For a long time this was the way man conceived of himself. Then one fine day, along came a Jew named Albert Einstein and contradicted those accepted norms. Einstein taught that time and space was relative and not absolute. Not everywhere was an hour an hour and the term ‘meter’ did not always embrace the same amount of space. At first, Einstein's theory was scoffed as fiction. Today it is the universal standard of scientific truth. Indeed, modern physics is unable to operate without Einstein's theory and it is only thanks to the Jew who once had to flee Germany that man is not confined to terra firma.
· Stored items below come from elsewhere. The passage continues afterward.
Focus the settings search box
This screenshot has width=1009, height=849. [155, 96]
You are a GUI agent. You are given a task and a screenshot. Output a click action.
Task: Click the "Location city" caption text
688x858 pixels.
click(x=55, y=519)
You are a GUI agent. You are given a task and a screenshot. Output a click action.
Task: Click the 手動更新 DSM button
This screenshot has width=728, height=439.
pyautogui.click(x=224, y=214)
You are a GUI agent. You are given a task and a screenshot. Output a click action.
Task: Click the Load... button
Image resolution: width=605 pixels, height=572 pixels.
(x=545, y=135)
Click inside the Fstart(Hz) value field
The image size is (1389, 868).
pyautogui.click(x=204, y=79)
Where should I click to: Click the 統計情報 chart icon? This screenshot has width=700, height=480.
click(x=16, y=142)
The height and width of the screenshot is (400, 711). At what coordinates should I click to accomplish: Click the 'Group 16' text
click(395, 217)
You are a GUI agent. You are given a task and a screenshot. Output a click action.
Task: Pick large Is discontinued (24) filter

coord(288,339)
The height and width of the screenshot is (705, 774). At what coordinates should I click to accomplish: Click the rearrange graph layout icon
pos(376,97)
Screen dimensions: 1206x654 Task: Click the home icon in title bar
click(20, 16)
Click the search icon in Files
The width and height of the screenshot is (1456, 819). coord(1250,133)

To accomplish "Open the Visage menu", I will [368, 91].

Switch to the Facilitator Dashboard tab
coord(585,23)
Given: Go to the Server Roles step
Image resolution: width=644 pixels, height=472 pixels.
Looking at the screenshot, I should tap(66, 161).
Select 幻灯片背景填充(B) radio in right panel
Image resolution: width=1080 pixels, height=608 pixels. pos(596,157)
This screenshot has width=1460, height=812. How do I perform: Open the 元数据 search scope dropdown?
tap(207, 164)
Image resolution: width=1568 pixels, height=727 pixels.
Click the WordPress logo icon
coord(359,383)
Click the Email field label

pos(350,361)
An interesting paradox, however, has come to light as a result of space flight. We now know that a person flying at great speeds does not age the same way we do here on planet earth. Theoretically, an astronaut might fly around in space for a couple of years and return home no older than his son. Simply stated, the child who was stationary aged, while the father who flew grew steadily younger.
Once upon a time, such calculations would have been laughed at, but not any more. Curiously enough, this Einsteinian idea is actually hinted at in this week's Torah reading. The famous wizard Bilaam, was known as a scholar, magician, even prophet. But he had never heard of the good professor's Theory of Relativity. Bilaam pondered on the future of the Jewish People and saw that they are bounded by neither place nor time. To be sure they age, but it is precisely with the passing of time that they grow younger.
Thus Bilaam cried out, "Who has counted the dust of Jacob? Who has numbered the quarters of Israel?" That is, the customary reckoning of time did not apply to the Jews. Time is divided into quarters as the year is apportioned into four seasons. Empires and dynasties also follow the same pattern. They begin, expand, stagnate, and die. But for the Jews, the ravages of time seem not to exist. They grow younger, stronger, and more capable.
So Bilaam had to concede that the Jews are different. Not recognizing the Theory of Relativity he could not comprehend their secret strength. Still he proclaimed, "They are a people that dwell apart, not reckoned among the nations." What Bilaam could not fathom was the yardstick of the soul.
To be sure, the body is also born with the capacity to grow, but only for a limited duration. Then the aging process sets in. The human organism gradually runs down like a tired old machine. The end approaches. But the soul is altogether different. It does not grow feeble. Just the opposite! The more it experiences, the stronger, the sharper, the surer it becomes. The Jew is the astronaut.